IA mata postos de trabalho e cria novos, mas desigualdade pode ser enorme
Diogo Cortiz | UOL*
Estamos na porta de entrada para um mundo novo. Um mundo em que a inteligência artificial (IA) promete dar um salto na produtividade e estimular o crescimento mundial. Para termos uma ideia, o Goldman Sachs estima que a IA generativa pode aumentar o PIB global em 7% no período de 10 anos.
Esta é uma promessa tentadora, mas preciso lembrar que nem tudo são flores.
Esse avanço também tira do armário o fantasma de uma possível intensificação de desigualdades sociais e substituição de postos de trabalho.
A pergunta que sempre temos que fazer é: os ganhos com a IA serão compartilhados entre todas as regiões do mundo e, principalmente, entre pessoas de diferentes níveis de escolaridade e experiência?
Existe uma ideia de que o aumento de produtividade sempre produzirá salários mais altos e uma sociedade mais igualitária, mas não é isso que a história econômica nos conta.
Dados compilados pelo “Economic Policy Institute” mostram que, entre 1980 e 2022, a produtividade aumentou 64,7% puxada por uma forte automação, enquanto os salários subiram apenas 14,8% no mesmo período.
Ou seja, a produtividade cresceu 4,4 vezes mais do que os salários.
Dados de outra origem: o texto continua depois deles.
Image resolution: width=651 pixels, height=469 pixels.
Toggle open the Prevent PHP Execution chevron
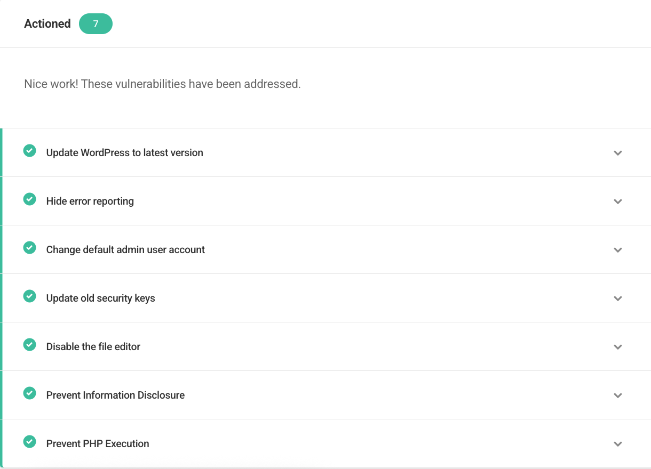point(618,444)
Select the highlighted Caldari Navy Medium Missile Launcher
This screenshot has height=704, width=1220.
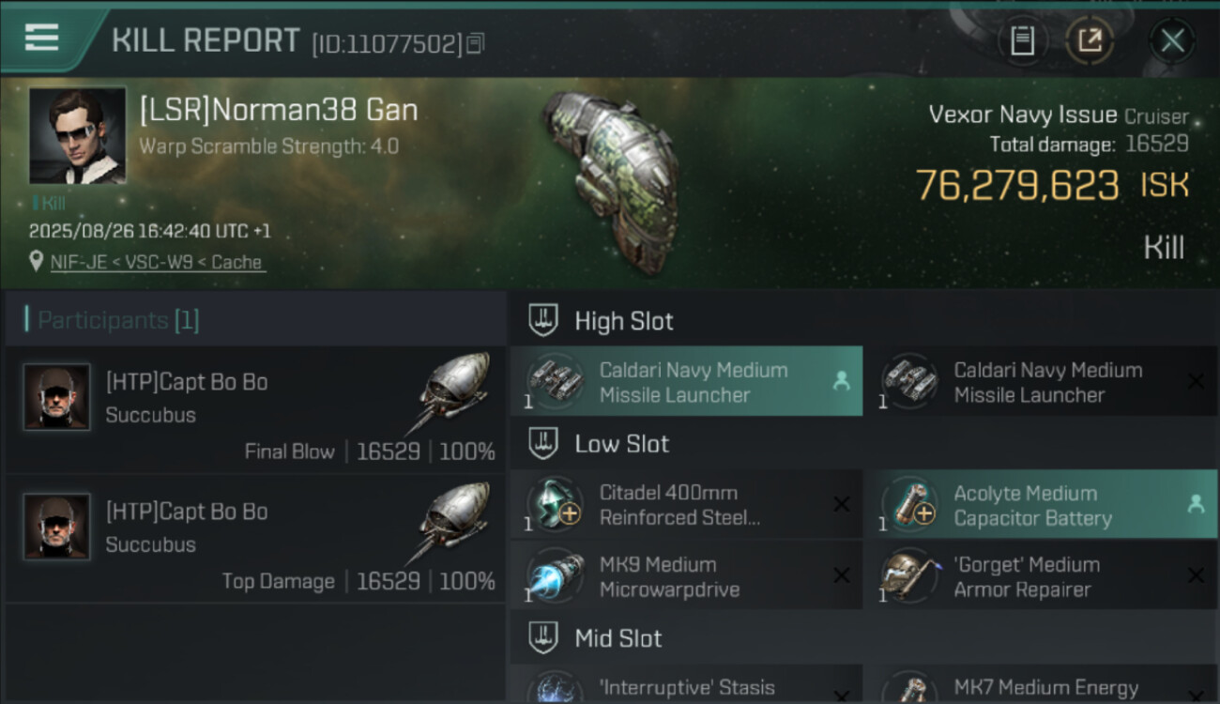(686, 382)
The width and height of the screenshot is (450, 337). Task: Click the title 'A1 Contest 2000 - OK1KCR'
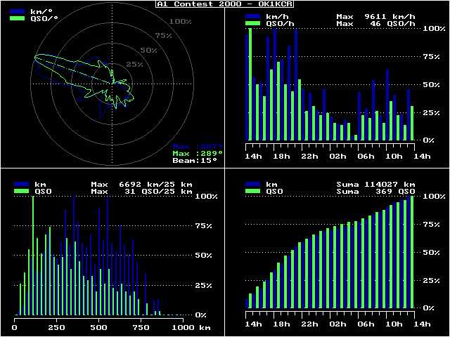tap(224, 4)
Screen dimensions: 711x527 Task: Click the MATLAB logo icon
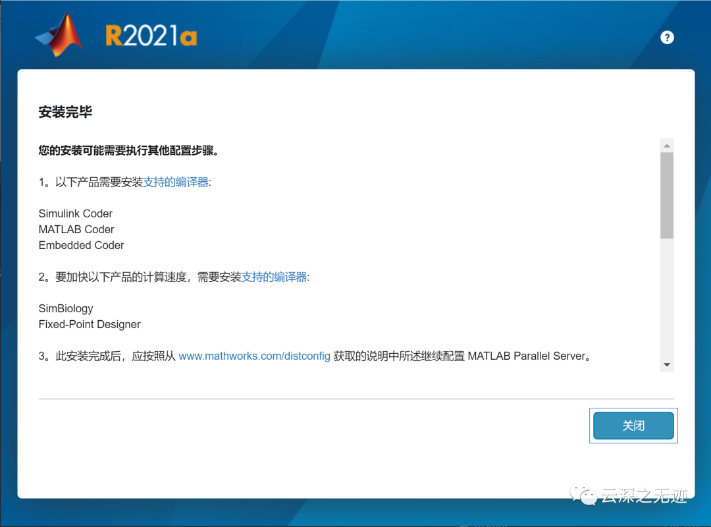pyautogui.click(x=59, y=34)
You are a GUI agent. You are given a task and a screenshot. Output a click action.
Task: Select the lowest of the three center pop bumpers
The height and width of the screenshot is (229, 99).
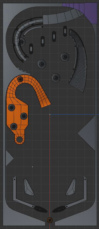point(56,78)
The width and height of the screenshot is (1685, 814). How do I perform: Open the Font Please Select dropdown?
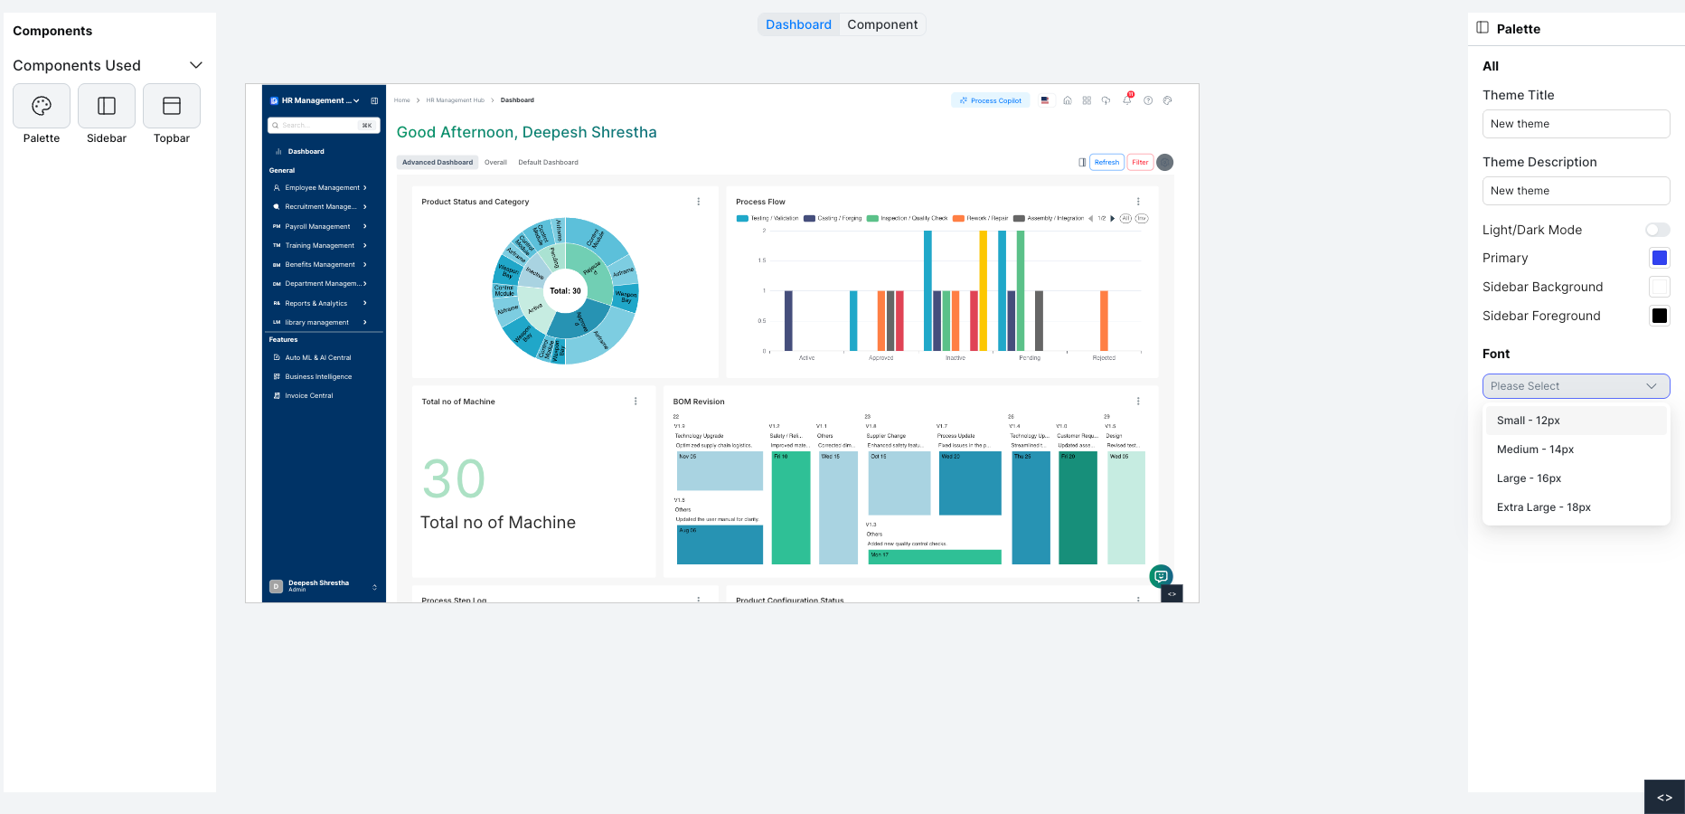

Qual o efeito disso na sociedade? Uma concentração ainda maior.
É inegável que o processo de automação causa disrupções e tensões no mercado de trabalho, mas sempre tem um argumento que tenta simplificar as coisas. Certamente você já deve ter ouvido que ao mesmo tempo em que uma nova tecnologia mata postos de trabalhos, ela cria novas posições.
De fato, isso acontece, mas nem sempre na mesma velocidade, nem no mesmo período, nem na mesma magnitude. E é isso que pode fazer com que a desigualdade cresça com o processo de inovação.
Daron Acemoglu e Simon Johnson, em seu ótimo livro “Poder e Progresso” (editora Objetiva), argumentam que, em um mundo ideal, o crescimento da produtividade deveria aumentar a demanda por mais trabalhadores à medida que as empresas busquem expandir a produção contratando mais pessoas.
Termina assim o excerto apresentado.